*ASSIGNED TASK*. Word for word, copy all of the entries.

*DATA FOR THE TASK*.

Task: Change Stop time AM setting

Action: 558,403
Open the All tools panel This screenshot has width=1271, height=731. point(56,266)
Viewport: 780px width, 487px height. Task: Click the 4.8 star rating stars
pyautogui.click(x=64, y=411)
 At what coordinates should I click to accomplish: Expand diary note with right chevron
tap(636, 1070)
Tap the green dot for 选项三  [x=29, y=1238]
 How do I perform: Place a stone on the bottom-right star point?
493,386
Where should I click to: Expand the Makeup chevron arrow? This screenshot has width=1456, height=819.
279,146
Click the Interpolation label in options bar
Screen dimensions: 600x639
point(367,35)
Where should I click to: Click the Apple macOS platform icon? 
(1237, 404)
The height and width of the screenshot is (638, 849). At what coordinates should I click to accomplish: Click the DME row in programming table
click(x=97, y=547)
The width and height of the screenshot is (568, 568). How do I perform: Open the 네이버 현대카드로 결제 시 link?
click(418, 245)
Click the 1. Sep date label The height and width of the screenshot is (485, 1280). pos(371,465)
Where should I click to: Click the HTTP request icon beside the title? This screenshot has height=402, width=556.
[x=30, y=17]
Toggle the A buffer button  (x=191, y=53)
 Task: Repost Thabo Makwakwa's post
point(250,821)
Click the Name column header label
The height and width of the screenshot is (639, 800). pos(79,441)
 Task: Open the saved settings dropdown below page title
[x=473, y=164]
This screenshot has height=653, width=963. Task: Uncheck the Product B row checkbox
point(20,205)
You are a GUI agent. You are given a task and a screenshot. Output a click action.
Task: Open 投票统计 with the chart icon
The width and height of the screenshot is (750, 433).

*RESPONSE AREA*.
Task: Change Stop time AM setting

Action: 558,403
Open the All tools panel This screenshot has width=1271, height=731. point(56,266)
Viewport: 780px width, 487px height. Task: Click the 4.8 star rating stars
pyautogui.click(x=64, y=411)
 At what coordinates should I click to accomplish: Expand diary note with right chevron
tap(636, 1070)
Tap the green dot for 选项三  [x=29, y=1238]
 How do I perform: Place a stone on the bottom-right star point?
493,386
Where should I click to: Expand the Makeup chevron arrow? This screenshot has width=1456, height=819.
279,146
Click the Interpolation label in options bar
Screen dimensions: 600x639
point(367,35)
Where should I click to: Click the Apple macOS platform icon? 
(1237, 404)
The height and width of the screenshot is (638, 849). At what coordinates should I click to accomplish: Click the DME row in programming table
click(x=97, y=547)
The width and height of the screenshot is (568, 568). How do I perform: Open the 네이버 현대카드로 결제 시 link?
click(418, 245)
Click the 1. Sep date label The height and width of the screenshot is (485, 1280). pos(371,465)
Where should I click to: Click the HTTP request icon beside the title? This screenshot has height=402, width=556.
[x=30, y=17]
Toggle the A buffer button  (x=191, y=53)
 Task: Repost Thabo Makwakwa's post
point(250,821)
Click the Name column header label
The height and width of the screenshot is (639, 800). pos(79,441)
 Task: Open the saved settings dropdown below page title
[x=473, y=164]
This screenshot has height=653, width=963. Task: Uncheck the Product B row checkbox
point(20,205)
You are a GUI agent. You are given a task and a screenshot. Output a click action.
Task: Open 投票统计 with the chart icon
The width and height of the screenshot is (750, 433).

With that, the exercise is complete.